The fact that NTUC Income has unilaterally implemented the change in the bonus scheme without allowing existing policyholders the choice of opting in or out shows a complete disregard for the sanctity of policy agreements and policyholders' rights and freedom to choose.
I must therefore question the sincerity of Income's 'guided principles' to protect and enhance the interests of its policyholders.
It is like telling a child he is being locked in a cage to prevent him falling down and getting hurt.
As society progresses and the financial sector matures, we expect a more balanced approach to consumers' rights.
Dennis Liu
The above is a letter printed in the ST forum. Just reflect a little on what other organisations are doing the same thing and getting away with it. Changing the terms and conditions midstream, claiming that it is for your own good and leaving you with no right to object or to opt out. This is the kind of degeneration of the rights of the people or consumers. An organisation can do what it wants, changing the goal posts, and get away with it.
It is hip to be poor!
At a time when we celebrate our Golden Years, it is also a time to be hip to be poor in paradise. Let's help the losers feel a little better by telling teaching them to brag out loudly on how to stinge a few cents to get by. Let's not be shy about it. When one does not have the money, do the things that the have nots have been doing, and make them sound fashionable. The ST have reported 30 great ways to save, to tighten your belt, as a new life style.
I too have been doing them quietly for many years, a bit ashame of the kinds of things I did to save some money. I walk instead of taking public transport, to save a few cents. But I will say that it is for exercise, for health reasons. I climb the stairs, also for the same reasons, but not telling people that I can't afford to join the famous gyms. I wear cheap watches or plastic ones, deliberately as if to dress down on purposes but actually can afford the $30k branded ones. Wear cheap imitation jeans from Bugis or pasar malam, tear and cut them everywhere to look authentically poor but hip.
And everything is DIY to save on cost. Drink plain water and give the reasons that caffeinated drinks are bad for health.

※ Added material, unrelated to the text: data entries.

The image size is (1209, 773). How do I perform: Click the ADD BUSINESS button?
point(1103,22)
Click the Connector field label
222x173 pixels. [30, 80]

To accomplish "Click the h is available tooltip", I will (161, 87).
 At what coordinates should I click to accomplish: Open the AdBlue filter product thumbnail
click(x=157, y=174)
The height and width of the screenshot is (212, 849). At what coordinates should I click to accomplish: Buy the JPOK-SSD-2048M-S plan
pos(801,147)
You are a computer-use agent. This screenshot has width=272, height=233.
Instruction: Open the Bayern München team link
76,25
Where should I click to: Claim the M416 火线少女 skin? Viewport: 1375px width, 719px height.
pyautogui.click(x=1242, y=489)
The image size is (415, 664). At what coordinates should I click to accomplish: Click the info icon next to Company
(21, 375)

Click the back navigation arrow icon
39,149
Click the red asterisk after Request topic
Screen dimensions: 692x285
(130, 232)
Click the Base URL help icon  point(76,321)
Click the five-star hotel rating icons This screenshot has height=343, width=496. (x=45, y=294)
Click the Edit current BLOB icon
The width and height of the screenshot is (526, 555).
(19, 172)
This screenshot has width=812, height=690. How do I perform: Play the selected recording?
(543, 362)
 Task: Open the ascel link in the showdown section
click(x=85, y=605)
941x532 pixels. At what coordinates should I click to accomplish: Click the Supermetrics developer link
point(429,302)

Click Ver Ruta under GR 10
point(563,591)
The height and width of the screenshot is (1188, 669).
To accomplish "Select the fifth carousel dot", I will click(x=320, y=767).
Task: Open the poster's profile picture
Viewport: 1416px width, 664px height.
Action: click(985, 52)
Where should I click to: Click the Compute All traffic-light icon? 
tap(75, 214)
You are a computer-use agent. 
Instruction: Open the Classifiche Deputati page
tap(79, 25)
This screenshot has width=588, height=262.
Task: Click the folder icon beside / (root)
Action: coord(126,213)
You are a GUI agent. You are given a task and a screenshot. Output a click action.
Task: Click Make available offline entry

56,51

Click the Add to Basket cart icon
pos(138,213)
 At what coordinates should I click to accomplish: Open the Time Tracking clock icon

And I don't go to the barber, kept my hair long, tied it into a pony tail and look neither male nor female, then say it is the style, like artistes or movie stars. Feels great.
There are many excuses to save money and act cool at the same time. Oh, I don't eat sharksfin too, to save the sharks. And to be eco friendly, I stop driving to town. Shhhhh, can't afford the high fuel cost and the high ERPs. Never mind squeezing, sweating and smelling all the body odour. Just got to bear with it.
There is an Ah Q emerging inside me.